An order of “Baja Beach” fish tacos won points for freshness with the flavorful grouper tucked inside flour tortillas with cabbage, a “chipotle tartar” and large slices of soft avocado. Perhaps the generous use of avocado is what drove the price point of the entree to around $14. The pico de gallo served alongside was fresh and tasty as well, but could have been made from riper tomatoes. The dish, as a whole, was enjoyable, especially when washed down with my big-enough-for-a-man (but made for a woman) margarita.
The Papa Grande, a nearly $10 concoction, is a monster of a drink featuring Patron Silver tequila and La Paz’s “homemade” mix (according to our server, lime juice, Cointreau and sour), all served in what looks like a footed candy dish with a salt rim. This one’s large enough for two, but that didn’t stop me from drinking the whole darned thing. I had a designated driver, after all.

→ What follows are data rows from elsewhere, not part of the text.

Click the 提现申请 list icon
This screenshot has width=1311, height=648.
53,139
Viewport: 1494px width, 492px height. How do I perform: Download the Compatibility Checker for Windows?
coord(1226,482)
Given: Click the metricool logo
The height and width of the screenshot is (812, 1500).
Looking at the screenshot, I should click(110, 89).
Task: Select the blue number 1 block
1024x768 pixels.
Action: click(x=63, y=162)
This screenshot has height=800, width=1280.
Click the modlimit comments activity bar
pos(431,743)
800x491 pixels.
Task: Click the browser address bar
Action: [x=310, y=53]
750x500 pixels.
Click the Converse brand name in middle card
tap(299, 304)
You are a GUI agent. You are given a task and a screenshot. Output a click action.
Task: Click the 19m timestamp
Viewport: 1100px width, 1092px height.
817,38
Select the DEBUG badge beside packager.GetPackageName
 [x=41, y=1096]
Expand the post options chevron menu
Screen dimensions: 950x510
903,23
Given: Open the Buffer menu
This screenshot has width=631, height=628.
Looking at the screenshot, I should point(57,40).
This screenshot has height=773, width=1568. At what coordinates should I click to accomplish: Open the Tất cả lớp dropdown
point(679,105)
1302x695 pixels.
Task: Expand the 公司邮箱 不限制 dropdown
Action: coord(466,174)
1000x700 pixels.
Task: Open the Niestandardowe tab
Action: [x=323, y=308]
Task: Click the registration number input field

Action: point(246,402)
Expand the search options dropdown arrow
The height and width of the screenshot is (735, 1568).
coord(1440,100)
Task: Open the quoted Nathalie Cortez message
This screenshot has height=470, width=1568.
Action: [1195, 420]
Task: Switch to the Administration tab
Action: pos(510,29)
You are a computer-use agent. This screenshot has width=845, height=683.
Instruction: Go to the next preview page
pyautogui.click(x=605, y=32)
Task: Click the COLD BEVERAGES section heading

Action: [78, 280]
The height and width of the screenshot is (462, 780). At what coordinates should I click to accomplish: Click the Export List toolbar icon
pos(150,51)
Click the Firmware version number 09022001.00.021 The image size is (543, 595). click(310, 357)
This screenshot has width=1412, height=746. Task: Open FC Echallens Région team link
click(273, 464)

The drink, to me, is the essence of La Paz. It’s fun and loose. The service is light and casual (if you hate it when servers plunk themselves down at your table, stay home), the atmosphere is also fun, provided that “golden oldies” don’t irk you. It’s a good spot to drink giant mixed drinks, especially out on that big porch in the front come warm weather. The food may not be Mexican at its “finest,” but the ingredients are very fresh, there’s actually some spice to much of it, and La Paz is trying to venture into creative waters (without going too far into the deep end).
And best of all, my meal left me with not a trace of post-festivity heartburn or indigestion.